Prompt: Find every line in the records below that holds the word "axis", and copy each one.

Entries supplied:
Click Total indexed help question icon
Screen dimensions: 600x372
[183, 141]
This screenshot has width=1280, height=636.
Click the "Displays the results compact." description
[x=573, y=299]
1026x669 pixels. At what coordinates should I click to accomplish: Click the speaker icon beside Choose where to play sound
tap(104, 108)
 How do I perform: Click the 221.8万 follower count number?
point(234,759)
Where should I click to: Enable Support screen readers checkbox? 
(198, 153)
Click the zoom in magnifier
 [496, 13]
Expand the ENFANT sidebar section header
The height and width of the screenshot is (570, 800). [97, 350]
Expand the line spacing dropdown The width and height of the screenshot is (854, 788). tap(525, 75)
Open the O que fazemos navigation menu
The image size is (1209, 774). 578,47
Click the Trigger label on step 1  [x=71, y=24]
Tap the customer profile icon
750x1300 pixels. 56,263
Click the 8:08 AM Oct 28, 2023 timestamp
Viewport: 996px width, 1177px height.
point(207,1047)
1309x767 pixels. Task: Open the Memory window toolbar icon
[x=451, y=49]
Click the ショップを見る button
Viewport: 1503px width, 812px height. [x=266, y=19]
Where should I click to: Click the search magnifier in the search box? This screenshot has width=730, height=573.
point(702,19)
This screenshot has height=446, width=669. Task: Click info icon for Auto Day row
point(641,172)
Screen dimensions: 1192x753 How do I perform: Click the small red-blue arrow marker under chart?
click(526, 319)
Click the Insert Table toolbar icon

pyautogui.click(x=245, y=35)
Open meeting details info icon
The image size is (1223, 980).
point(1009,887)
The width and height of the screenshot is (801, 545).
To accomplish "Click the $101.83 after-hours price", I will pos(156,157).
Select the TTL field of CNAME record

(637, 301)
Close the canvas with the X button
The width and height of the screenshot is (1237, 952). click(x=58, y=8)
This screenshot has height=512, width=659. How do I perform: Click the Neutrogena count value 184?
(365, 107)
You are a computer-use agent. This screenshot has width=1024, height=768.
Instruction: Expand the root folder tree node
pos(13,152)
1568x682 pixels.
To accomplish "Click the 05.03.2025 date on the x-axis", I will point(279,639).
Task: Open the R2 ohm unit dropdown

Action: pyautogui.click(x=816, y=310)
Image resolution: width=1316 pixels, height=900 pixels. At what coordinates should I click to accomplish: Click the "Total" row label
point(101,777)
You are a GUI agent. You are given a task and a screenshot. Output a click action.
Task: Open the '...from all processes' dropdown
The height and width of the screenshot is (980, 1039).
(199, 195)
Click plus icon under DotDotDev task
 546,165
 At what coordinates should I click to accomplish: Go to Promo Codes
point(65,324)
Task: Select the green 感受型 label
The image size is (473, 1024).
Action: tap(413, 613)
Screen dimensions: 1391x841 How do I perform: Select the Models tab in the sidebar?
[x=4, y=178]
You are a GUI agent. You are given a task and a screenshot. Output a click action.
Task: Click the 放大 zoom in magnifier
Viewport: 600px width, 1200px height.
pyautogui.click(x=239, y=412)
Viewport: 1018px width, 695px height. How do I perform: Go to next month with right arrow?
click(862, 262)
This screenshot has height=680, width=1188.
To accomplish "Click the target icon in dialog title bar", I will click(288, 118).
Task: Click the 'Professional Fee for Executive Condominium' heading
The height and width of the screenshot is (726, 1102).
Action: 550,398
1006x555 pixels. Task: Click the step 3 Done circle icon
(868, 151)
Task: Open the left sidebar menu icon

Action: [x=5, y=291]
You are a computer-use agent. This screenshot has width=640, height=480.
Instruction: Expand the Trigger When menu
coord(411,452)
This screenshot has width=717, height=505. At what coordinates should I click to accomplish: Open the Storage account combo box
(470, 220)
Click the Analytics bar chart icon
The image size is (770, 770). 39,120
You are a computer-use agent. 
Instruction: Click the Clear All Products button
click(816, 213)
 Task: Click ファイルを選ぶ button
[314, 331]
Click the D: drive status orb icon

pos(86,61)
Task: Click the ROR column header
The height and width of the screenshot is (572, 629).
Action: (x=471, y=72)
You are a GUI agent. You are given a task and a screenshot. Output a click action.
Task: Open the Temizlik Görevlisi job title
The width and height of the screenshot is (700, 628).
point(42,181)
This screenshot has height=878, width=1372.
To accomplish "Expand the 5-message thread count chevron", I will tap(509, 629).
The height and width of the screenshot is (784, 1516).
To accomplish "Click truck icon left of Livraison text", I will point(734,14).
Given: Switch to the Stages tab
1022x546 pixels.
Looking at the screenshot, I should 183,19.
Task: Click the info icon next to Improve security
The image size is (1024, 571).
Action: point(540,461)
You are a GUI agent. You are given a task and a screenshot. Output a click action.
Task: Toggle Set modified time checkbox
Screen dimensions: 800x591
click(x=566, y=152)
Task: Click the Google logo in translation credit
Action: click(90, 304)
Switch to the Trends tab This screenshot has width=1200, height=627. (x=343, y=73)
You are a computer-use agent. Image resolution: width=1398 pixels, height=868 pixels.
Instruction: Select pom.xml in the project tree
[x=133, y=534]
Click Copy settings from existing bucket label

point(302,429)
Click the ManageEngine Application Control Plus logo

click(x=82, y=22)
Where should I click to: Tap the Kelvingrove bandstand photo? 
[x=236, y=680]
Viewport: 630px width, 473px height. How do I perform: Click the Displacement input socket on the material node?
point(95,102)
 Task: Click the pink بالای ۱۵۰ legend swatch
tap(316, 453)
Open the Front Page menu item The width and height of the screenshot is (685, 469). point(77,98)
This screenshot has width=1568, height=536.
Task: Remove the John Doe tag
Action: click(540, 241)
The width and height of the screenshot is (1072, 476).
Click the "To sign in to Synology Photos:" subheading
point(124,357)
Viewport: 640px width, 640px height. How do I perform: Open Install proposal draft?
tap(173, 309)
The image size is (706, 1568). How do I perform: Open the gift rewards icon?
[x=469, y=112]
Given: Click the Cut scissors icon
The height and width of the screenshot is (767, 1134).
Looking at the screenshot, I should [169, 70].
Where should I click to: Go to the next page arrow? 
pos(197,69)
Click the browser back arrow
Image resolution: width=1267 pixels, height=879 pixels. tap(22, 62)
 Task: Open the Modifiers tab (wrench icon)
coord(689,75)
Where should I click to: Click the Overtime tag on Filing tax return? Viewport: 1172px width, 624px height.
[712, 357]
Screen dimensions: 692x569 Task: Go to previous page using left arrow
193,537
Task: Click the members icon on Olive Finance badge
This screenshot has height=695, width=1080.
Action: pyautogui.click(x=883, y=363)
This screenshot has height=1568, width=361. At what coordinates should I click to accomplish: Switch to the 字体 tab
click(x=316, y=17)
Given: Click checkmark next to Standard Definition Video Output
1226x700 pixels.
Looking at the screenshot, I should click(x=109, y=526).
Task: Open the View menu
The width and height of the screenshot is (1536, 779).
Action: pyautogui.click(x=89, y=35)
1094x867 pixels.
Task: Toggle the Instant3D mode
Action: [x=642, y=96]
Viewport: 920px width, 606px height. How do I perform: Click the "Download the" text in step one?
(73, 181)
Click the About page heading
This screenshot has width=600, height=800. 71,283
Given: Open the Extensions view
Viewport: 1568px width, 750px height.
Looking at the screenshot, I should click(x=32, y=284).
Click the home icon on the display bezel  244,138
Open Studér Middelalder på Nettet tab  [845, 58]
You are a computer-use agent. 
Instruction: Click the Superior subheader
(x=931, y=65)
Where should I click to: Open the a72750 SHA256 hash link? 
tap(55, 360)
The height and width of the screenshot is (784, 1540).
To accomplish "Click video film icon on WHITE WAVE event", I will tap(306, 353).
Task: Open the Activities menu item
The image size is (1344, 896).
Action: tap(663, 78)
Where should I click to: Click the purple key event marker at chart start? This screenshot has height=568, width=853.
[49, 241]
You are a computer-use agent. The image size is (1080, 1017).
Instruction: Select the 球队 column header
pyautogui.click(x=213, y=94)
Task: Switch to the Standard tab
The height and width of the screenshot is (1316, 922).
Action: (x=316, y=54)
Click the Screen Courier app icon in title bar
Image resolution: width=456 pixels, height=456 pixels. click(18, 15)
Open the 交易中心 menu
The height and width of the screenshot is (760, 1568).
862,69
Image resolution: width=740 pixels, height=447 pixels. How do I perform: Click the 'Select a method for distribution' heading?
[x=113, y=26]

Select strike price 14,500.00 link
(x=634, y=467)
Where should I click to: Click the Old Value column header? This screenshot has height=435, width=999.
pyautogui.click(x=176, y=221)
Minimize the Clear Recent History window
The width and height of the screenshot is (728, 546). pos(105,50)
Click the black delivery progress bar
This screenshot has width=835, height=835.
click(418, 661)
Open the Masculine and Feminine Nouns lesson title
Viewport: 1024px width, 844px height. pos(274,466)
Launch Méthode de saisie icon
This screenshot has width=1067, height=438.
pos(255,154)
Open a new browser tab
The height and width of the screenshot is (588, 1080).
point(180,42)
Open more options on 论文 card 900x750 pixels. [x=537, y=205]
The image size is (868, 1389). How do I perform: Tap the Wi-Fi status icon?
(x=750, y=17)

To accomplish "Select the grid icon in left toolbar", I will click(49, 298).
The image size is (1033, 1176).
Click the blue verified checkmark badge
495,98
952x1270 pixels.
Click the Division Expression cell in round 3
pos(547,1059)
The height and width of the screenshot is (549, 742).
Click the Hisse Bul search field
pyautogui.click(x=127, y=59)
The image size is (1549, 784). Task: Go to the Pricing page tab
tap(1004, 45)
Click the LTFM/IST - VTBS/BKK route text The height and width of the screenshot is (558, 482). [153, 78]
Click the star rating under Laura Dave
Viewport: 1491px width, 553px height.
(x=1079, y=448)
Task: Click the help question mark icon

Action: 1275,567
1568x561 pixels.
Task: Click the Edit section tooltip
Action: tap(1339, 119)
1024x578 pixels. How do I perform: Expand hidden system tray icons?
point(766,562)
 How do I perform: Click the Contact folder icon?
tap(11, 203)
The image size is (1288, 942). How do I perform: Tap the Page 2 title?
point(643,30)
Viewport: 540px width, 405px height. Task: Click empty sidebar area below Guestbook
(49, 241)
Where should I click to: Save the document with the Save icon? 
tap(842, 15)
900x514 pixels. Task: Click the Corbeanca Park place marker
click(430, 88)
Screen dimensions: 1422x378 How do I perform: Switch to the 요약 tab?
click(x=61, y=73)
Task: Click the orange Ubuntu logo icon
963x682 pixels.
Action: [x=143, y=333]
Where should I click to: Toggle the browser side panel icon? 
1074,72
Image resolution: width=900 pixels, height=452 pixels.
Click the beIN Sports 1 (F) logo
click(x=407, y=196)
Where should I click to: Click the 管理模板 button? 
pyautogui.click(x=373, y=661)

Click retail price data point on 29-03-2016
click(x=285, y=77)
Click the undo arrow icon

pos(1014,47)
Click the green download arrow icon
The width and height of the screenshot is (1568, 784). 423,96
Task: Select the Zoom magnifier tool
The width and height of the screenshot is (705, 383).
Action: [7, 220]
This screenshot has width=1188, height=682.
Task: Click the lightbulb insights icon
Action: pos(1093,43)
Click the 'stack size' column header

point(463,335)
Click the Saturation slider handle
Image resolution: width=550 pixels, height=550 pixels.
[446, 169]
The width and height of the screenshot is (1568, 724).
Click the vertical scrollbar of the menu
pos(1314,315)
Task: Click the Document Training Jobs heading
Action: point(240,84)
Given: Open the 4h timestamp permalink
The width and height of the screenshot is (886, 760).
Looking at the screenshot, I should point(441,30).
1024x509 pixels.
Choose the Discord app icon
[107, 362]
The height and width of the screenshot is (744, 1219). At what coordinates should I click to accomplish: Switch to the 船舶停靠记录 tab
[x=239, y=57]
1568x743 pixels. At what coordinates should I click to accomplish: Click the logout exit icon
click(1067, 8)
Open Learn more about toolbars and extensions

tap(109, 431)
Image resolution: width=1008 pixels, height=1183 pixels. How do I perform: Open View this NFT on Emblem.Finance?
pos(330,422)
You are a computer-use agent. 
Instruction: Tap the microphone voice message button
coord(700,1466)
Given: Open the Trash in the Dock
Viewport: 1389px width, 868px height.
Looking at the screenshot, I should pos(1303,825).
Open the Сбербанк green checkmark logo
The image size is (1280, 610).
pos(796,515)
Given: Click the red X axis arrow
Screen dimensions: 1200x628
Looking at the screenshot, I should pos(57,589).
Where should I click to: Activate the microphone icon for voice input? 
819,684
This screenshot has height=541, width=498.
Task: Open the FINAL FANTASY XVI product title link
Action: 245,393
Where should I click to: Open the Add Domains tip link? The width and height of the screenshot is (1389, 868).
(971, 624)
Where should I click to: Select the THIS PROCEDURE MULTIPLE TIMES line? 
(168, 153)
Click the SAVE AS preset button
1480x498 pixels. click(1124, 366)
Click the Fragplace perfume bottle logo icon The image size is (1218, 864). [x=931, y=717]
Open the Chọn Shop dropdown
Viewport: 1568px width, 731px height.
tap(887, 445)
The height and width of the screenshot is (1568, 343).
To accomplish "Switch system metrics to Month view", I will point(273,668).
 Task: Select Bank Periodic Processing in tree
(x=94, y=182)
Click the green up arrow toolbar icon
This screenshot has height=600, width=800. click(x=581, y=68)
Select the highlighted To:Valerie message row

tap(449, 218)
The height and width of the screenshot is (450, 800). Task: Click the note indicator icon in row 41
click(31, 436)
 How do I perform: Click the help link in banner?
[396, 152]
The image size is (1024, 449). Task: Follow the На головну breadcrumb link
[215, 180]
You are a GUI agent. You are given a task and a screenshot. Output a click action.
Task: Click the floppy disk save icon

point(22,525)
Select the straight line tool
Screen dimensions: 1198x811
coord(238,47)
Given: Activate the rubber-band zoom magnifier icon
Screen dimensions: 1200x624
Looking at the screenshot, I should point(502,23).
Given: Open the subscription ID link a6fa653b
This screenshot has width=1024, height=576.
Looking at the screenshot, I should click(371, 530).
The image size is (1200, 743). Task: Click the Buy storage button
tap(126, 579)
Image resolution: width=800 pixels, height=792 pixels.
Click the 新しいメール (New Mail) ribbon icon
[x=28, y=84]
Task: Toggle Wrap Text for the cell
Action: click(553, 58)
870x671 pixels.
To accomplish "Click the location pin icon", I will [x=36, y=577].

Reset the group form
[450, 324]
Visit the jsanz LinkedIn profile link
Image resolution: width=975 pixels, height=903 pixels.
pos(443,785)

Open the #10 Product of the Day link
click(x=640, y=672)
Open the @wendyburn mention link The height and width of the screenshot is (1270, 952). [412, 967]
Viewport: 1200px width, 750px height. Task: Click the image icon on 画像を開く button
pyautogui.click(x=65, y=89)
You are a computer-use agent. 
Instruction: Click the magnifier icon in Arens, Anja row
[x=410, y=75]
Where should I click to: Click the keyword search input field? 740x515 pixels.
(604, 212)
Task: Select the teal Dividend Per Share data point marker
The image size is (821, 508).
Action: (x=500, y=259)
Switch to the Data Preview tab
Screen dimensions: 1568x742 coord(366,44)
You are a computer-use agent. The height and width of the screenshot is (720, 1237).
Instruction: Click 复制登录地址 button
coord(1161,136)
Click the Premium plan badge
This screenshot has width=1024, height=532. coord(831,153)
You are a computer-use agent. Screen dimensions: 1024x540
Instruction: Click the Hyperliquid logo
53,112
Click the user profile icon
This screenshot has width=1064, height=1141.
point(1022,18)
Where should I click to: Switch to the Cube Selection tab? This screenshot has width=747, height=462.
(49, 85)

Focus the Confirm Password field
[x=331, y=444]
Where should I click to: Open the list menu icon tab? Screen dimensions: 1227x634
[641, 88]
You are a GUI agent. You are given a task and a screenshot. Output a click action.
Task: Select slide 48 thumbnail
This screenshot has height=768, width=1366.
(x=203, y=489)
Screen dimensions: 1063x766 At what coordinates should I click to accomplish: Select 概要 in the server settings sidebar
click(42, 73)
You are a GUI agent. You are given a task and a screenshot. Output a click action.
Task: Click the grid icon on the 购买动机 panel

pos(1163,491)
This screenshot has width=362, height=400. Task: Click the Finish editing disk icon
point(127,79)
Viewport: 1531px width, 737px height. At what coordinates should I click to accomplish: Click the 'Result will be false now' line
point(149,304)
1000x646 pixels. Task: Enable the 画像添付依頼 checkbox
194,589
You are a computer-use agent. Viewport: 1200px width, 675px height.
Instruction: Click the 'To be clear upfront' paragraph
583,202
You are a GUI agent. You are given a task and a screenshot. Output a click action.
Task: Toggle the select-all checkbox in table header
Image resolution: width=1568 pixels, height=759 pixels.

Task result:
To accomplish "Click the 05.03.2025 date on the x-axis", I will point(279,639).
Given: Click the red X axis arrow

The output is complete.